Extracted records
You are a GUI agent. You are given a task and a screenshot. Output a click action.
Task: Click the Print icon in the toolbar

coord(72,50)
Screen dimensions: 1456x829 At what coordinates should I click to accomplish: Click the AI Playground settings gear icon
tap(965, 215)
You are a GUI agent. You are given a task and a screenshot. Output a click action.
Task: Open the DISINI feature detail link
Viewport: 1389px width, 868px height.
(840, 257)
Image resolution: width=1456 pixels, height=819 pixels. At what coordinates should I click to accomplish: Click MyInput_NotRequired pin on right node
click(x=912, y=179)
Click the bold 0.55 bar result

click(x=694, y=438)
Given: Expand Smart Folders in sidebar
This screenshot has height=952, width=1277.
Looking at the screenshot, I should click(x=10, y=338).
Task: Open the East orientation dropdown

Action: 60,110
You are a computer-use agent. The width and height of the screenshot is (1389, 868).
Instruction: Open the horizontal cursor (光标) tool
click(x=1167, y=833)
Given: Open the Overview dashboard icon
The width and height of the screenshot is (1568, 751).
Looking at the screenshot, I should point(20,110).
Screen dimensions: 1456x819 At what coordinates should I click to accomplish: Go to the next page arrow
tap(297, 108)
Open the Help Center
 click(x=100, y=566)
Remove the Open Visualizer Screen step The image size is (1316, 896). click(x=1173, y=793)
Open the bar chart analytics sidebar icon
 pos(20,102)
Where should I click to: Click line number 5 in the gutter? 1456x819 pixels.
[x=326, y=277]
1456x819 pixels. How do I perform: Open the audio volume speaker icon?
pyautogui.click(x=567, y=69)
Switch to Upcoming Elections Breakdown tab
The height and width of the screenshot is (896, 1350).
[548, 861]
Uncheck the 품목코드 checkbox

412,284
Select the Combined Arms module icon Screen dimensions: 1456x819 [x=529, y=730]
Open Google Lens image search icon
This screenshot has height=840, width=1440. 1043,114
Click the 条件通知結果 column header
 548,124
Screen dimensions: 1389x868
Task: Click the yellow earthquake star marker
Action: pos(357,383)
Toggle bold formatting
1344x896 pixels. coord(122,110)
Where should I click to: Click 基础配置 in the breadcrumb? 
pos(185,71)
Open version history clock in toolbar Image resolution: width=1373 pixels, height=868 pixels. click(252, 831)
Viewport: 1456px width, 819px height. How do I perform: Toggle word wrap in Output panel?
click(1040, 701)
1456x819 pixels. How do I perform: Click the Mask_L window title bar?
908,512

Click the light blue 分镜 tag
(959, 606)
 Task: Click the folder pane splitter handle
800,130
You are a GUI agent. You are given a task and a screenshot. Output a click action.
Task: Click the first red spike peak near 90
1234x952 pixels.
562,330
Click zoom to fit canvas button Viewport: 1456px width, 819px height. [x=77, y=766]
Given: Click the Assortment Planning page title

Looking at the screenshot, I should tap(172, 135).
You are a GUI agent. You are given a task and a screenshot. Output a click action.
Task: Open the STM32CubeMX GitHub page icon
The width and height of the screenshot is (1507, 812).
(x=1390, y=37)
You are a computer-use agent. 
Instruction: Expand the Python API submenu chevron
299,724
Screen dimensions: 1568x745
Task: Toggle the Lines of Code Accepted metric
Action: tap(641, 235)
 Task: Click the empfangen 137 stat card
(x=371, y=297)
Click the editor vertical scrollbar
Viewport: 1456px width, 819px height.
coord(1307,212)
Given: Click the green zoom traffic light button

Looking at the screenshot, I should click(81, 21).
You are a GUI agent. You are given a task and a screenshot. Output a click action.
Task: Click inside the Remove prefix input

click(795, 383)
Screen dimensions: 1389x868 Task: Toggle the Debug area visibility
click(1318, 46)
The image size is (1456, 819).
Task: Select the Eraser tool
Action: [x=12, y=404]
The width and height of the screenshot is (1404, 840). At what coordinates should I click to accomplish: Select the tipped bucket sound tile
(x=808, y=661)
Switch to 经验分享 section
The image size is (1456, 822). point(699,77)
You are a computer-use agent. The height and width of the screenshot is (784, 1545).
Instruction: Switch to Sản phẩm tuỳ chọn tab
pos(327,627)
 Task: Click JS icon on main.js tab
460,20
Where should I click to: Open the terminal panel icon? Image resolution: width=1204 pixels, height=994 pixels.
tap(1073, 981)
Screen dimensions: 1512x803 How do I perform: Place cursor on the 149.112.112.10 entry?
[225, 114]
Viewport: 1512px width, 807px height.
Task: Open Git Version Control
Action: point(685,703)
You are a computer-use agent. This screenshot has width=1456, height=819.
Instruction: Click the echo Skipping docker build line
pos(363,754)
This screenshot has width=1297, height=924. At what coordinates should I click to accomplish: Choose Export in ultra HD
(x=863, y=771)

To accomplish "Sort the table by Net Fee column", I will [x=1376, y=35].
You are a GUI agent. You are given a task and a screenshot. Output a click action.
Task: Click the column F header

> [Exercise objective] Nothing may be omitted or altered; reproduce all of the entries.

> [Result of this task]
You are a GUI agent. You are given a task and a screenshot. Output a click action.
Task: Click the Print icon in the toolbar

coord(72,50)
Screen dimensions: 1456x829 At what coordinates should I click to accomplish: Click the AI Playground settings gear icon
tap(965, 215)
You are a GUI agent. You are given a task and a screenshot. Output a click action.
Task: Open the DISINI feature detail link
Viewport: 1389px width, 868px height.
(840, 257)
Image resolution: width=1456 pixels, height=819 pixels. At what coordinates should I click to accomplish: Click MyInput_NotRequired pin on right node
click(x=912, y=179)
Click the bold 0.55 bar result

click(x=694, y=438)
Given: Expand Smart Folders in sidebar
This screenshot has height=952, width=1277.
Looking at the screenshot, I should click(x=10, y=338).
Task: Open the East orientation dropdown

Action: 60,110
You are a computer-use agent. The width and height of the screenshot is (1389, 868).
Instruction: Open the horizontal cursor (光标) tool
click(x=1167, y=833)
Given: Open the Overview dashboard icon
The width and height of the screenshot is (1568, 751).
Looking at the screenshot, I should point(20,110).
Screen dimensions: 1456x819 At what coordinates should I click to accomplish: Go to the next page arrow
tap(297, 108)
Open the Help Center
 click(x=100, y=566)
Remove the Open Visualizer Screen step The image size is (1316, 896). click(x=1173, y=793)
Open the bar chart analytics sidebar icon
 pos(20,102)
Where should I click to: Click line number 5 in the gutter? 1456x819 pixels.
[x=326, y=277]
1456x819 pixels. How do I perform: Open the audio volume speaker icon?
pyautogui.click(x=567, y=69)
Switch to Upcoming Elections Breakdown tab
The height and width of the screenshot is (896, 1350).
[548, 861]
Uncheck the 품목코드 checkbox

412,284
Select the Combined Arms module icon Screen dimensions: 1456x819 [x=529, y=730]
Open Google Lens image search icon
This screenshot has height=840, width=1440. 1043,114
Click the 条件通知結果 column header
 548,124
Screen dimensions: 1389x868
Task: Click the yellow earthquake star marker
Action: pos(357,383)
Toggle bold formatting
1344x896 pixels. coord(122,110)
Where should I click to: Click 基础配置 in the breadcrumb? 
pos(185,71)
Open version history clock in toolbar Image resolution: width=1373 pixels, height=868 pixels. click(252, 831)
Viewport: 1456px width, 819px height. How do I perform: Toggle word wrap in Output panel?
click(1040, 701)
1456x819 pixels. How do I perform: Click the Mask_L window title bar?
908,512

Click the light blue 分镜 tag
(959, 606)
 Task: Click the folder pane splitter handle
800,130
You are a GUI agent. You are given a task and a screenshot. Output a click action.
Task: Click the first red spike peak near 90
1234x952 pixels.
562,330
Click zoom to fit canvas button Viewport: 1456px width, 819px height. [x=77, y=766]
Given: Click the Assortment Planning page title

Looking at the screenshot, I should tap(172, 135).
You are a GUI agent. You are given a task and a screenshot. Output a click action.
Task: Open the STM32CubeMX GitHub page icon
The width and height of the screenshot is (1507, 812).
(x=1390, y=37)
You are a computer-use agent. 
Instruction: Expand the Python API submenu chevron
299,724
Screen dimensions: 1568x745
Task: Toggle the Lines of Code Accepted metric
Action: tap(641, 235)
 Task: Click the empfangen 137 stat card
(x=371, y=297)
Click the editor vertical scrollbar
Viewport: 1456px width, 819px height.
coord(1307,212)
Given: Click the green zoom traffic light button

Looking at the screenshot, I should click(81, 21).
You are a GUI agent. You are given a task and a screenshot. Output a click action.
Task: Click inside the Remove prefix input

click(795, 383)
Screen dimensions: 1389x868 Task: Toggle the Debug area visibility
click(1318, 46)
The image size is (1456, 819).
Task: Select the Eraser tool
Action: [x=12, y=404]
The width and height of the screenshot is (1404, 840). At what coordinates should I click to accomplish: Select the tipped bucket sound tile
(x=808, y=661)
Switch to 经验分享 section
The image size is (1456, 822). point(699,77)
You are a computer-use agent. The height and width of the screenshot is (784, 1545).
Instruction: Switch to Sản phẩm tuỳ chọn tab
pos(327,627)
 Task: Click JS icon on main.js tab
460,20
Where should I click to: Open the terminal panel icon? Image resolution: width=1204 pixels, height=994 pixels.
tap(1073, 981)
Screen dimensions: 1512x803 How do I perform: Place cursor on the 149.112.112.10 entry?
[225, 114]
Viewport: 1512px width, 807px height.
Task: Open Git Version Control
Action: point(685,703)
You are a computer-use agent. This screenshot has width=1456, height=819.
Instruction: Click the echo Skipping docker build line
pos(363,754)
This screenshot has width=1297, height=924. At what coordinates should I click to accomplish: Choose Export in ultra HD
(x=863, y=771)

To accomplish "Sort the table by Net Fee column", I will [x=1376, y=35].
You are a GUI agent. You are given a task and a screenshot. Output a click action.
Task: Click the column F header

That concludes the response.